Webslice in short allows the webmaster to mark out a portion of the page whereby users can subscribe to and consume such portion from the comfort of their browsers without visiting the site itself. And Webslice sites at the top of the browsers, below the address bar from the demo. Note sure if this is configurable.
The advantage of Webslice form what I see is “Page Embedded RSS”. It is another markup to outline what can be consume and in which form.
For Accelerators, it is a contextual information gathering tool. Accelerators can be build be content providers and from what I observed, works off RESTful API. Behaviour wise, the user can select a string of character of interest, right click and select the accelerator of choice to work on the string of character.
For example if you are reading a simple review on a local movie site, you can select the title of the movie, pick the YouTube accelerator to work on the title of the movie and you can (potentially) get the trailer of the movie to watch.
I am impressed by this and it brings up a notch in user experience.

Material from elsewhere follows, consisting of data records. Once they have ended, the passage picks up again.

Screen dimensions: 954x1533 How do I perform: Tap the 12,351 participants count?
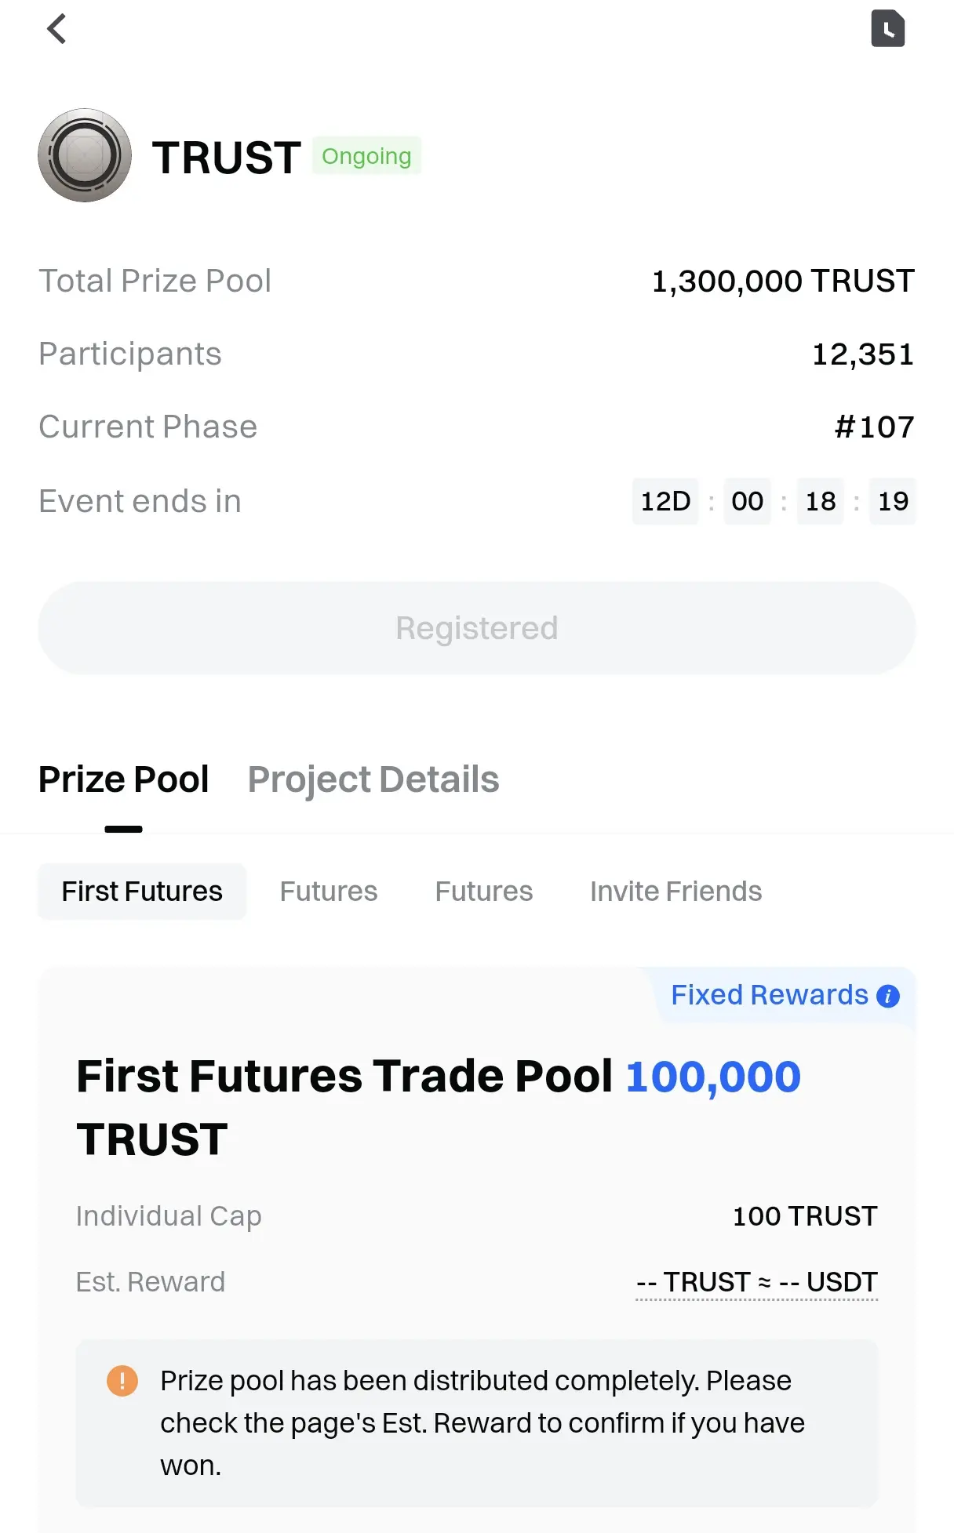click(x=862, y=354)
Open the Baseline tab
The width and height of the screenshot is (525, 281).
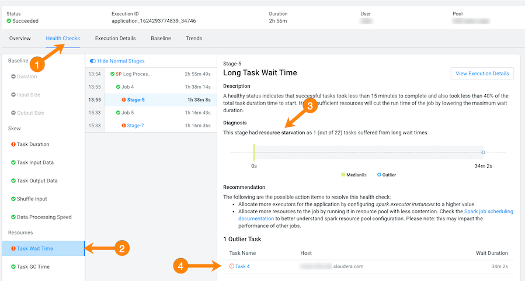161,39
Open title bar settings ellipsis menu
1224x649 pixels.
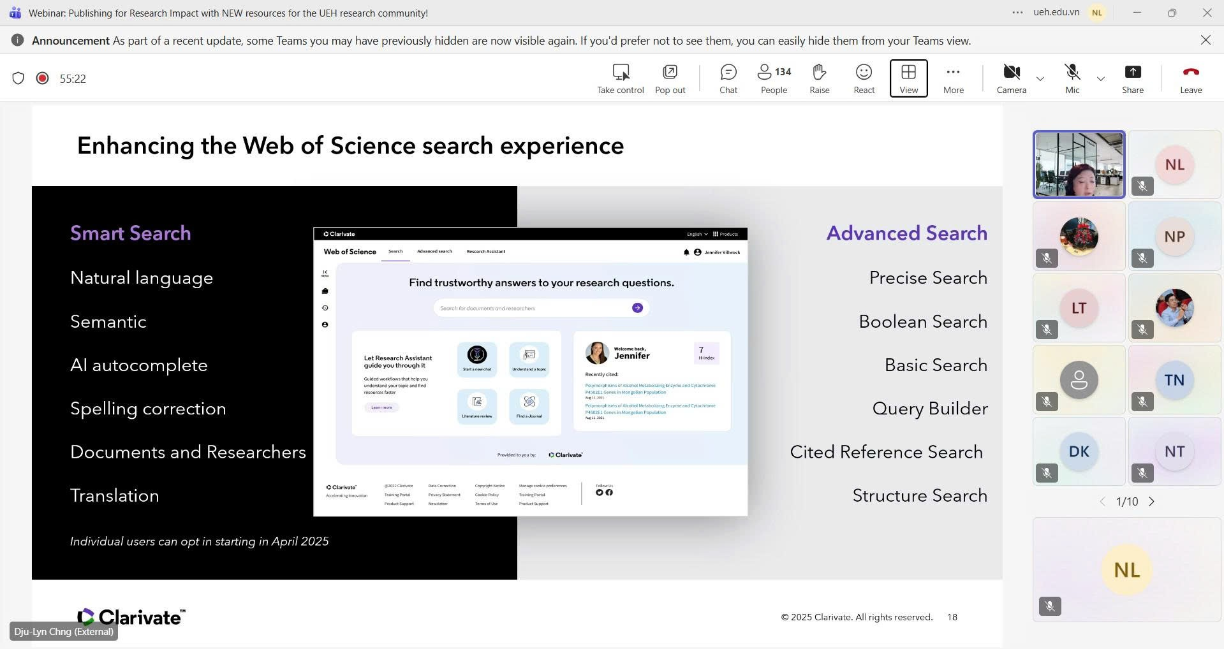1017,13
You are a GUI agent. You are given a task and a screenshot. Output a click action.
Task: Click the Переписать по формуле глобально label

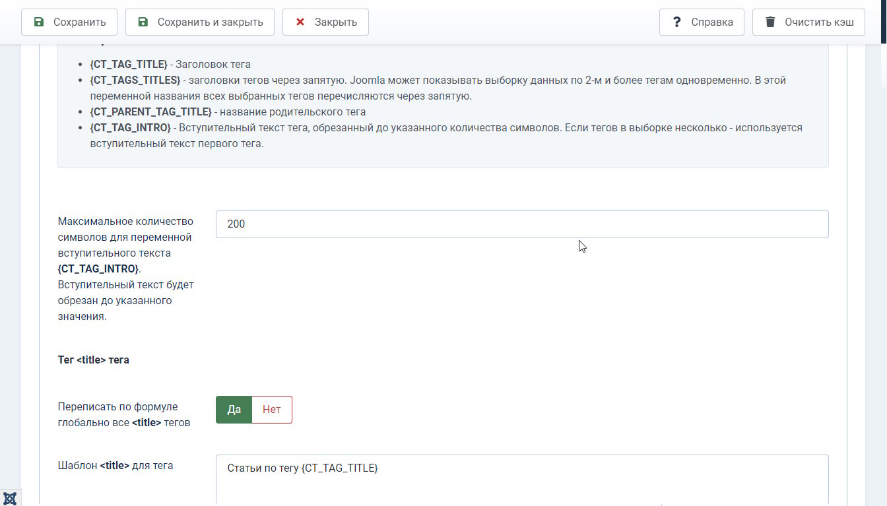[124, 414]
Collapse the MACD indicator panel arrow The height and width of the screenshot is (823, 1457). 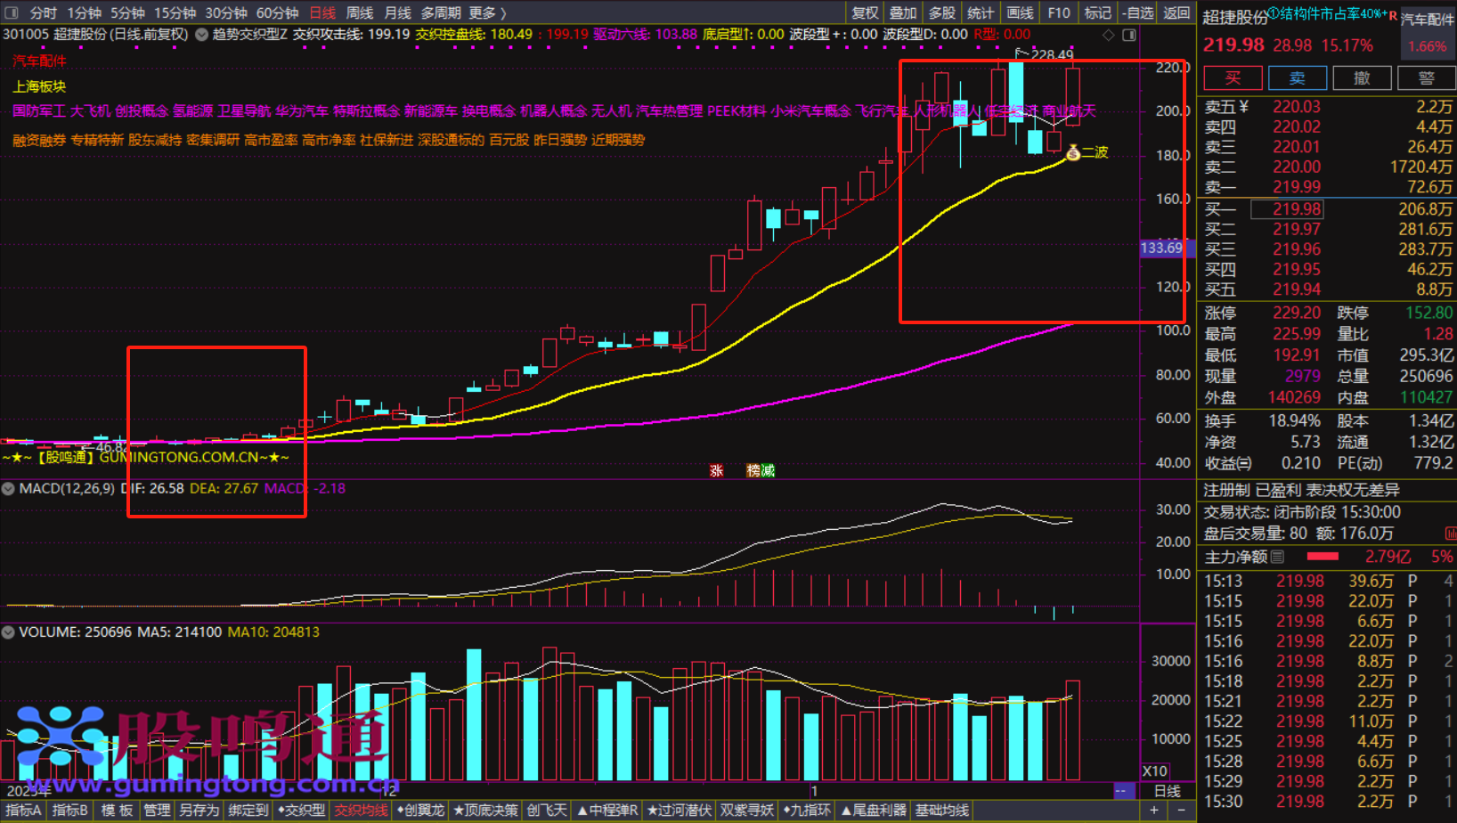pyautogui.click(x=8, y=488)
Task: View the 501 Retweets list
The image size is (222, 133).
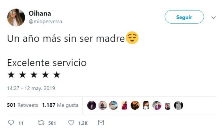Action: 22,105
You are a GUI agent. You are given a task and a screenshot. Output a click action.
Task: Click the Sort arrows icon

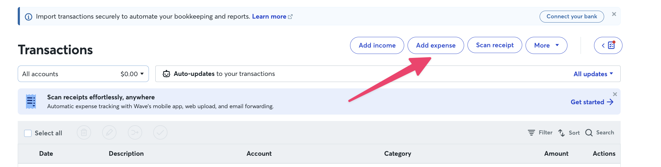tap(561, 133)

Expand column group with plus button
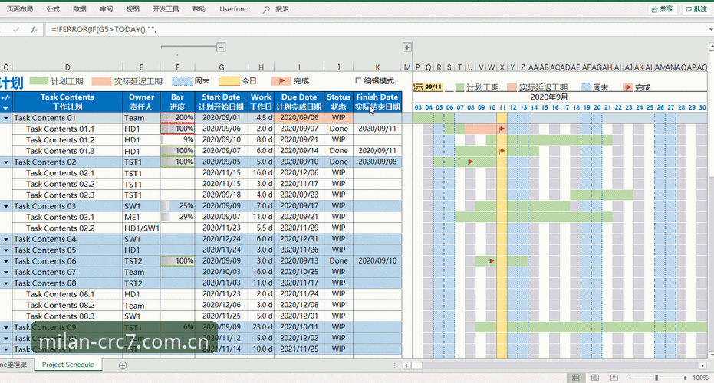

Of course anything that deals with IE have a lot of reaction from the crowd. Mainly is that IE8 rendering is more standard based. This means webmaster have to relook their pages to make sure that what was “made wrong” for IE7 have to be reworked to “make right” for IE8.
In addition, a question posed was when IE6 will be out of the market. Nobody knows, but everyone wants to know.
I liked webslices as webmaster can marked out part of the pages to be consumed by users. It will help the less tech savvy to use (IE8 Horror!) IE8 beyond the usual page to page browsing.
Of Webslice, I have concerns about how analytics will perform when it comes to this. How does the webmaster differential between a full page access and a webslice access? Seems from documentation that this is not really possible but content provider have an option to provide a alternative update source for any webslice and IE8 will query that source instead of a full page load. Well designed.
For Accelerator, it seems to be rather useful but I am concern about Accerlerator creation where any one can create an Accelerator service off any RESTful API. Imagine a rather popular but small startup have a RESTful API that was used to create an Accelerator that was widely used. And this Accerlerator was created not be the startup itself. This luckless site will have no way to block Accelerator access unless it close down it API.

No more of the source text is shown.